You need to find a task that either can't be outsourced (personal assistant, Girl Friday) or that the employer doesn't want to outsource. Find local companies that would rather have their tech needs met by someone they've met in person, yet that don't want to have a full-time person.
The catch is you'll have to work to get those jobs. You can't just sit around surfing the web looking for work. You need to call companies, leverage your friends and neighbors, and even cold call businesses in person. You have to earn the work...it's not going to fall from the sky.
Damn...too bad I already spent my mod points. Any comment that causes me to spray soda on the monitor is worth +1, AC or not!
You're absolutely right. I'm a programmer and I'm forced to rely on those who can build houses and furniture and appliances. If only I'd gone into the house/furniture/appliance trade.
Oh, wait...I forgot how things work. It's a good thing someone invented money so I can exchange my labor for someone else's using a mutually agreeable medium. Now I don't have to be a furniture maker/doctor/farmer/weaver...I can do what I'm good at and allow others to do what they're good at.
In your browser of choice, disable JavaScript. It's that simple.
Wow, where did you get all that from? Did I say I wanted cheery people? Didn't I say I was rigorous in screening and interviewing? I don't need what I call "factory programmers"...the widget assemblers as you put it. I've got roadies; I need rock stars. I want people smarter than me. I never dismissed tech skills - but I don't want only tech skills. The smartest candidate isn't necessarily the best candidate.

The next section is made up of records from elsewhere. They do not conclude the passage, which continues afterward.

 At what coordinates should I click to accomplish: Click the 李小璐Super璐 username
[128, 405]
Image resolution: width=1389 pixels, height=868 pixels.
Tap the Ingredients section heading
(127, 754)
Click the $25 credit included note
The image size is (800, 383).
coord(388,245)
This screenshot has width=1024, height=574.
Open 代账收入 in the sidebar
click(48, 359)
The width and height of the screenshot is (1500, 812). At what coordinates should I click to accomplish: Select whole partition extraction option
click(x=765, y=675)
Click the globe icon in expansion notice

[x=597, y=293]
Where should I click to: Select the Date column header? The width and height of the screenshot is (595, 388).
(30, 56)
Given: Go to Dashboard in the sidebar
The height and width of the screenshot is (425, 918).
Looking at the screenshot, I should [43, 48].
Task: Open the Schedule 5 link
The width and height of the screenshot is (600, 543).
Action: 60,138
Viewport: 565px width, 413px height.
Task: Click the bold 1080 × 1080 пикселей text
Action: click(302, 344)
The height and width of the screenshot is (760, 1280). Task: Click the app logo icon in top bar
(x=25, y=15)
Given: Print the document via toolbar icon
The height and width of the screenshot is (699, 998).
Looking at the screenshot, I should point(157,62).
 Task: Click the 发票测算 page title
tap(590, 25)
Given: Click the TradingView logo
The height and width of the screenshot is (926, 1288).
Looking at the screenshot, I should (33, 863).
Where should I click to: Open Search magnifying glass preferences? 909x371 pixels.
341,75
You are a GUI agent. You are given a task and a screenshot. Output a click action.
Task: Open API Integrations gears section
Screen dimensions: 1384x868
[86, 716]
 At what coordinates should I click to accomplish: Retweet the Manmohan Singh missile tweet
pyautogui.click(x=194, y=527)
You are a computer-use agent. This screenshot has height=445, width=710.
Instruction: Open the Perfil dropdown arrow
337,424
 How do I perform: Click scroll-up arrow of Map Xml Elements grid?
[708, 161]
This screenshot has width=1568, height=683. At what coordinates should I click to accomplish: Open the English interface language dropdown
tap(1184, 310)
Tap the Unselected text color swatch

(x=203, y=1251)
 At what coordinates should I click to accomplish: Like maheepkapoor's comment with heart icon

Yesterday I conducted 2 interviews. The first was a factory programmer - there's no way she would succeed on the project I'm hiring for. I think we spent 30 minutes with her (me and two other senior developers). The programmers on our team (of which I'm one) solve problems, probably learning new skills along the way, and ship code. Ever read A Message to Garcia? I need Rowans. Rowans succeed on this project.
The second interview got to almost the 2 hour point when the project manager came in to say we've gone long enough. We covered everything his resume claimed he knew, had him rough out a design on the whiteboard, and went over the other things (i.e. attitude-related) we look for: success at and away from work, ability to collaborate, flexibility, self-motivation, drive for results, decision making. He was a Rowan. Hopefully HR can put together a decent enough package to seal the deal.
Smart candidates respect the rigor of our process. Very few companies ask for code and writing samples prior to the review...our team does. There are plenty of places a factory programmer can go...companies where a manager does the interview so it's easy to look smart. The large company I work for is one of those places...but the project I'm on isn't like that.
Nice misread of my post.
I do the tech interviewing for our project and we are pretty rigorous in our screening and our interviews. The make or break quality, though, is attitude.
You can teach skills but you can't teach attitude. In fact, my summer intern this year wasn't even a programmer - he was a double major in math and econ - but his spirit and attitude were outstanding so I brought him on (sort of a Pygmalion test of skills vs attitude).
After his internship was up we hired him as a part-time programmer, with an eye towards full-time employment if he wants to go that route. He fits in great with our team and he's picking up programming very fast (he'd only had one Java class previously).
Remember, you're interviewing the company as much as they are interviewing you.